I barracuda sono mangiatori di pesce, e mangiano pesci più piccoli come triglie e acciughe. In alcuni mari, possono essere attaccati da una sostanza tossica che produce una forma di avvelenamento nota come ciguatossina.

I Barracuda sono considerati pesci audaci e curiosi, e quelli molto grandi sono visti come dei pesci pericolosi, potenzialmente pericolosi per l'uomo. La minaccia, sebbene sia esagerata, è reale; il grande barracuda, infatti, è noto per essere stato coinvolto in attacchi a bagnanti.

Per distinguere il grande barracuda (Sphyraena barracuda) da altre specie, bisogna cercare le macchie nere sui lati inferiori del corpo. Inoltre, ci sono solitamente da 18 a 25 strisce scure sul lato superiore di ogni pesce.

Anche la coda ha 2 strisce o punte scure, 1 sulla pinna inferiore e 1 sulla tomaia. È il più grande del genere, di solito lungo circa 1,5 metri, ma può raggiungere anche 1,8 metri e pesare 50 kg.

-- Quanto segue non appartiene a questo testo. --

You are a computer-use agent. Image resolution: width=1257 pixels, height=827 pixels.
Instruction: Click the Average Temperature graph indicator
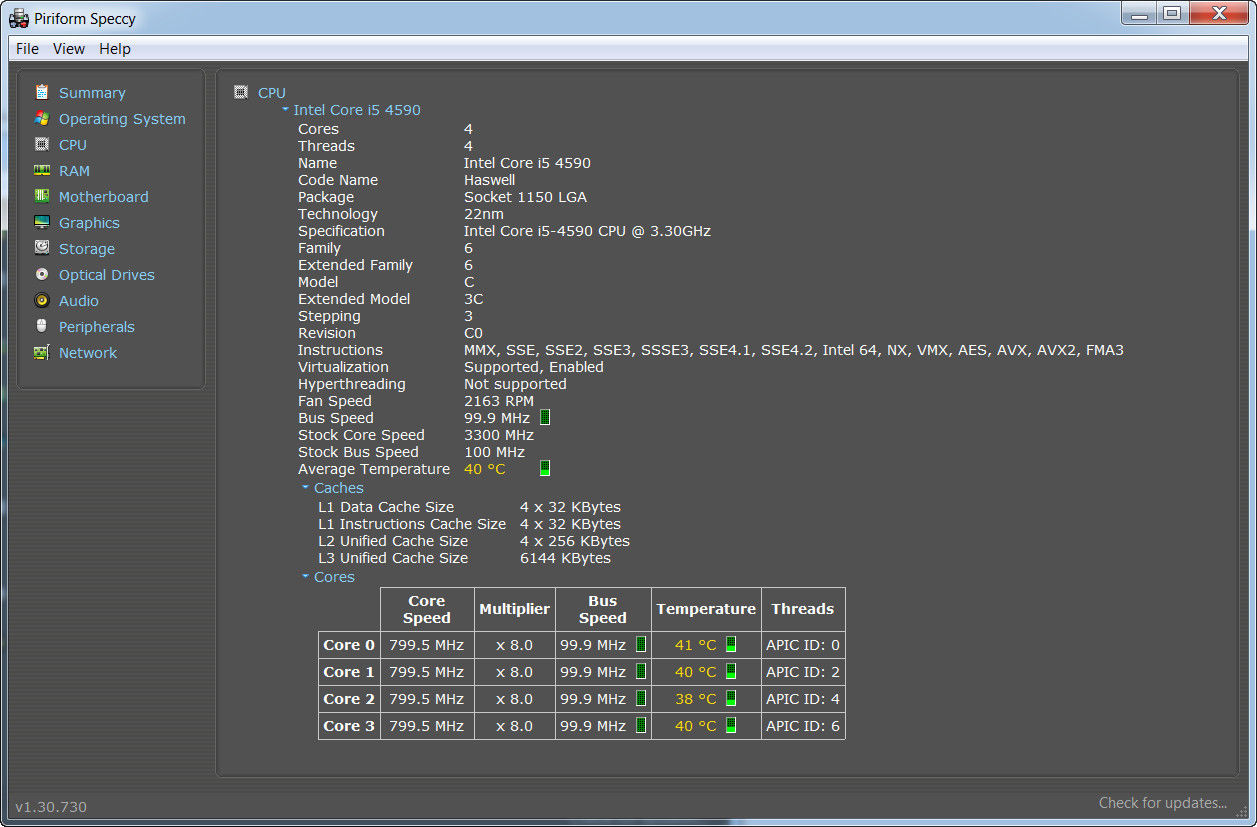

In genere, i barracuda adulti sono considerati pesci solitari, soprattutto quando vanno a cacciare. La maggior parte dei giovani, invece, tende a riunirsi in grandi banchi; a volte se ne contano centinaia o addirittura migliaia.

La caccia al cibo è importante per i barracuda e grazie alla vista acuta e alle mascelle potenti, sono uno dei pochi predatori del mare presenti in cima della catena alimentare. Spesso si mimetizzano vicino all'erba per agguagliare prede ignare e si muovono velocemente (oltre 40 km/h) attraverso le barriere coralline. Quando attaccano lo fanno con un singolo morso ma mortale.

Si dice che siano attratti da oggetti metallici riflettenti che assomigliano ai tipi di pesci argentati che in genere mangiano, quindi molti subacquei evitano di indossare orecchini o altri gioielli in loro presenza per evitare di essere scambiati per uno spuntino.

barracuda pesca

Considerazioni ecologiche

A parte alcuni predatori marini, forse il pericolo maggiore per i barracuda sono gli esseri umani. Oltre alla distruzione del loro habitat, ai cambiamenti climatici e all'inquinamento, un'altra minaccia è la pesca sportiva.

Sono considerati una specie di gioco e sono molto ricercati perchè durante la pesca ingaggiano una lotta aggressiva. Purtroppo, la tecnica di cattura provoca un numero elevato di morti tra questa specie, che sono estremamente sensibili.

Il barracuda viene consumato come bistecca o filetto, affumicato o come ingrediente nelle zuppe. Alcuni rapporti scientifici, hanno però dimostrato che la loro carne contiene alti livelli di mercurio e cadmio e sono stati collegati a casi di ciguatera.

La Ciguatera è una specie di intossicazione alimentare. Le tossine provengono da diverse specie di alghe che si trovano nelle acque tropicali e subtropicali. Queste tossine si accumulano nel corpo del barracuda e può essere trasmessa agli esseri umani mediante il consumo diretto.

Le informazioni riportate non sono consigli medici e potrebbero non essere accurate. I contenuti hanno solo fine illustrativo e non sostituiscono il parere medico.